WORK REQUIRED: An exact reproduction of the records is required, with all images left out.

Stored data:
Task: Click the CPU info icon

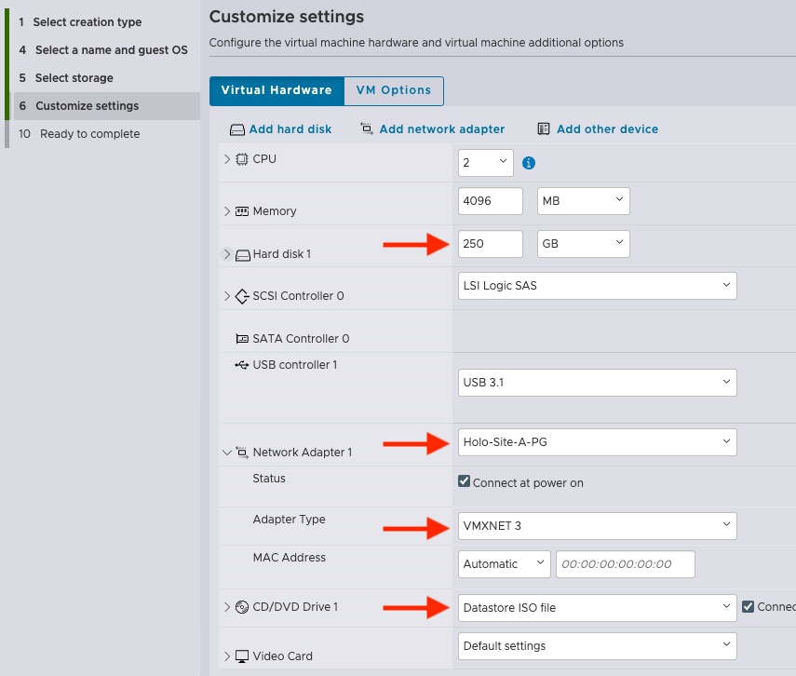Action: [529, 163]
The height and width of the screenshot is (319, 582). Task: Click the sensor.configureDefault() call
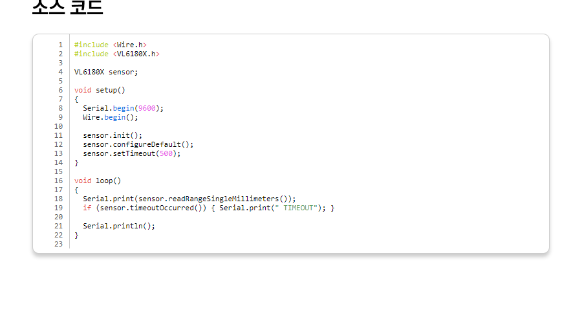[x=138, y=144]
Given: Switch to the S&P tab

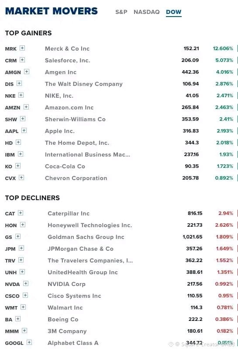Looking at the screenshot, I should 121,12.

SOLUTION TO THIS PROBLEM:
Task: Click the CPU info icon

Action: [529, 163]
The height and width of the screenshot is (319, 582). Task: Click the sensor.configureDefault() call
[x=138, y=144]
Given: Switch to the S&P tab

Looking at the screenshot, I should 121,12.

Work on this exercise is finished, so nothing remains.